(Data extracted from a collection)
============================================================

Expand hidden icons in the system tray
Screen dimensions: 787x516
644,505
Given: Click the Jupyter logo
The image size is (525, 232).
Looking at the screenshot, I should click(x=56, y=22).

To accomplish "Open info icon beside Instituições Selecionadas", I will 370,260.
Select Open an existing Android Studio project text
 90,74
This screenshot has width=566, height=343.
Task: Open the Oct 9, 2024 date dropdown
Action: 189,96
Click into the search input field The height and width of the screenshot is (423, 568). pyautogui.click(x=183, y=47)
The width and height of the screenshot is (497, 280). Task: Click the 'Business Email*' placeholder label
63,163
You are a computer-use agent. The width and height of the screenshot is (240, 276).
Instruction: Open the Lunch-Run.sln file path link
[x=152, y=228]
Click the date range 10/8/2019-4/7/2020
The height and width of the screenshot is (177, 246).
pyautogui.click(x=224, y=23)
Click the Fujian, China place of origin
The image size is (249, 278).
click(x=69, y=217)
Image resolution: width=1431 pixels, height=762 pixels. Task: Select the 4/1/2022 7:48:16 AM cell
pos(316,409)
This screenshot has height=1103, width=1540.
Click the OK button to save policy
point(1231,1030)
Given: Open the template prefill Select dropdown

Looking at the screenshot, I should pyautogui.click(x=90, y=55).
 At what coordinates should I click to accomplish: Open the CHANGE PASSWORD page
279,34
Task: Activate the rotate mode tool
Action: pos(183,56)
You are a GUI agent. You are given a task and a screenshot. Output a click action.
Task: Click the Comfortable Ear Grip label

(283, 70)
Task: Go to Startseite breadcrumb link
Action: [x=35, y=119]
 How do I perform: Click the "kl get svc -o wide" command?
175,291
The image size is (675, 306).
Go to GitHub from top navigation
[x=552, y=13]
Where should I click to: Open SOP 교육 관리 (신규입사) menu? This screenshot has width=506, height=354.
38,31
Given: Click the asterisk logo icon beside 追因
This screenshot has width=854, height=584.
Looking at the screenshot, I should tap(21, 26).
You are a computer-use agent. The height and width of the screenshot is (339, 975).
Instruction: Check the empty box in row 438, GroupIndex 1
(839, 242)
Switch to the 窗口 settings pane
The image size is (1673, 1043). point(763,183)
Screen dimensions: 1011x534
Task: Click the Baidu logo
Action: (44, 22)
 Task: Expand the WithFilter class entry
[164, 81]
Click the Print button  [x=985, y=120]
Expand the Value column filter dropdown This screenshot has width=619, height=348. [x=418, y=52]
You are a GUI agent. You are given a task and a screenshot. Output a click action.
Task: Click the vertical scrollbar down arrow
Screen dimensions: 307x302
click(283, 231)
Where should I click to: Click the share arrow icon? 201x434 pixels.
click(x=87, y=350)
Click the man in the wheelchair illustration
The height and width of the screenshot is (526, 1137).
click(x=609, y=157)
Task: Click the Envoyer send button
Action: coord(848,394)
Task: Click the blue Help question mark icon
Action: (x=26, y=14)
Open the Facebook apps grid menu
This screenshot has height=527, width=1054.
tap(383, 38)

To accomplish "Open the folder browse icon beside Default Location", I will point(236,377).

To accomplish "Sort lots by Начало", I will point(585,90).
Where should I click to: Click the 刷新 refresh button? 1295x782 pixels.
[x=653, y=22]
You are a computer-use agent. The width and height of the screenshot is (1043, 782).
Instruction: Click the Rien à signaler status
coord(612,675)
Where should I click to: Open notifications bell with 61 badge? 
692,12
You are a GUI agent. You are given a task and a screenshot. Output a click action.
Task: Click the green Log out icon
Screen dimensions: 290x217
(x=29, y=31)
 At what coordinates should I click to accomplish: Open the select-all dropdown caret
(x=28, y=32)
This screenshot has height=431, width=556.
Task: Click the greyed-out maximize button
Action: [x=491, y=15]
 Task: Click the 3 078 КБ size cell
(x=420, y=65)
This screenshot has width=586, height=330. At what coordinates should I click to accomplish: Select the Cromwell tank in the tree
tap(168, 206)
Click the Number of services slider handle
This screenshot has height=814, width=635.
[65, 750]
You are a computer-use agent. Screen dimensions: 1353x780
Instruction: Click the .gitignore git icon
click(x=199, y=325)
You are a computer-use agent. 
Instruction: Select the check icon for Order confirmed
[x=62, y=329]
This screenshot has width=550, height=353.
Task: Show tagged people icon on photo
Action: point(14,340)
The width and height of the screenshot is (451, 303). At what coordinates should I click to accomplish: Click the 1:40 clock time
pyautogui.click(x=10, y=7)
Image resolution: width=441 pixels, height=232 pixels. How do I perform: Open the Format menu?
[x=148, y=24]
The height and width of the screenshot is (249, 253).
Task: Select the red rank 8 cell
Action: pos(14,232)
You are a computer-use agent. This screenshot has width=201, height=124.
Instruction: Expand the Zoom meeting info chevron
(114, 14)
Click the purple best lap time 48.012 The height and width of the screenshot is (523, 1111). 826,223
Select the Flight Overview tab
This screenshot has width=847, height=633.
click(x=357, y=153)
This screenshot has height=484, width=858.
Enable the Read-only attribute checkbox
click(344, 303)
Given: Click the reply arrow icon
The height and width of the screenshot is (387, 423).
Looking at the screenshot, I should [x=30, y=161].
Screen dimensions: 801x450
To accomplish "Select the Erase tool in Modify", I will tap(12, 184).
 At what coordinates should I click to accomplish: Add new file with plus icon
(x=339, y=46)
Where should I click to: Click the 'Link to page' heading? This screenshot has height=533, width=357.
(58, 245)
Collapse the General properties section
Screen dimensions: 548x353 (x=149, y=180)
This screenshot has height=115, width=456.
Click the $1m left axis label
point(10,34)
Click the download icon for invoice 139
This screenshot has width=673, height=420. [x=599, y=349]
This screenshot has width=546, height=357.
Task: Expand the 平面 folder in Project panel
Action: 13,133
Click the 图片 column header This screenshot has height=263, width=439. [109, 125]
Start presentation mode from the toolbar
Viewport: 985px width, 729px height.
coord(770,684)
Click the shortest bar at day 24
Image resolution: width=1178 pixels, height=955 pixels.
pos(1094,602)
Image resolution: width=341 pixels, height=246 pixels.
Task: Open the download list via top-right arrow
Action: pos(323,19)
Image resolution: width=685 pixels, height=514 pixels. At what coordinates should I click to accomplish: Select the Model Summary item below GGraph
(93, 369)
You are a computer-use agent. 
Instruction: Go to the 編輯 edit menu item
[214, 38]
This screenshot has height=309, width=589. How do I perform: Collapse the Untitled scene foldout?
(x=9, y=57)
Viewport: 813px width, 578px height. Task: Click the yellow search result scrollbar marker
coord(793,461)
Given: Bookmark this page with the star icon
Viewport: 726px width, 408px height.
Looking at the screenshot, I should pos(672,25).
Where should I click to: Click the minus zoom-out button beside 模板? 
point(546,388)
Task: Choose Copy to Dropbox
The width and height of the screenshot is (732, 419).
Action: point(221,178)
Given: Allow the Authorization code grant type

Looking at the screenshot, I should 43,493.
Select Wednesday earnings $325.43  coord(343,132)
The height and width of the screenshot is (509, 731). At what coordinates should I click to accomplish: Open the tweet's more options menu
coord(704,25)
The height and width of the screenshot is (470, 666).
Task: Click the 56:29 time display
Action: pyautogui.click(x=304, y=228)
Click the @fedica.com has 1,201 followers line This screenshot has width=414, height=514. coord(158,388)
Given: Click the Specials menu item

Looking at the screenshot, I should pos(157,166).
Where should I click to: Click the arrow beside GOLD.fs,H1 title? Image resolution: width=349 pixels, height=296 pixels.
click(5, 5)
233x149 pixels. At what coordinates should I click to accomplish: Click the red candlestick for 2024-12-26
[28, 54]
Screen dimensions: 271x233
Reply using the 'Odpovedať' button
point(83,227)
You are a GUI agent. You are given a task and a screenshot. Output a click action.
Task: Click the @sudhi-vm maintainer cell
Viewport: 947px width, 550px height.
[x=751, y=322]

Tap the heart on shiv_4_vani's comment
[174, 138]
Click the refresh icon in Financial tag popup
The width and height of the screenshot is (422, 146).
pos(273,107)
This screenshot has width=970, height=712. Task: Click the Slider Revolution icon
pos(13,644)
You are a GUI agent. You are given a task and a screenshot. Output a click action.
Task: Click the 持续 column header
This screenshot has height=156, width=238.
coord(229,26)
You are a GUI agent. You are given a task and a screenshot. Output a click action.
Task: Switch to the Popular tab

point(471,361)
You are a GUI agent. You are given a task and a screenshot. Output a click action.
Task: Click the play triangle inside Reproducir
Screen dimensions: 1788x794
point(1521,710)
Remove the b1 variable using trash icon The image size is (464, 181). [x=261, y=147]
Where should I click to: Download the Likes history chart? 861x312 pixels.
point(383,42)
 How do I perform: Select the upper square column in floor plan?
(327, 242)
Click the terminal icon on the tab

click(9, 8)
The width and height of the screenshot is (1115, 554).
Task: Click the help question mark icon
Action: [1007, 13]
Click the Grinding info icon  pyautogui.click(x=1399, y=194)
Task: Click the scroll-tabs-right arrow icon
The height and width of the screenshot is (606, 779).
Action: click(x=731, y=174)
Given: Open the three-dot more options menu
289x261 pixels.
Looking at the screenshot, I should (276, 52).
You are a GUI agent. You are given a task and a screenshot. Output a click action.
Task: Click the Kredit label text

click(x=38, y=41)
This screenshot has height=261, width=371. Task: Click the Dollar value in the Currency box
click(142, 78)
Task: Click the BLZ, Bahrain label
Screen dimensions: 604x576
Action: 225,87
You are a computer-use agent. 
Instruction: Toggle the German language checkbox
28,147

============================================================

The line containing "Task: Click the Kredit label text" and all lines after it, through the end of the entries above, are to be returned exactly and alone.

Task: Click the Kredit label text

click(x=38, y=41)
This screenshot has height=261, width=371. Task: Click the Dollar value in the Currency box
click(142, 78)
Task: Click the BLZ, Bahrain label
Screen dimensions: 604x576
Action: 225,87
You are a computer-use agent. 
Instruction: Toggle the German language checkbox
28,147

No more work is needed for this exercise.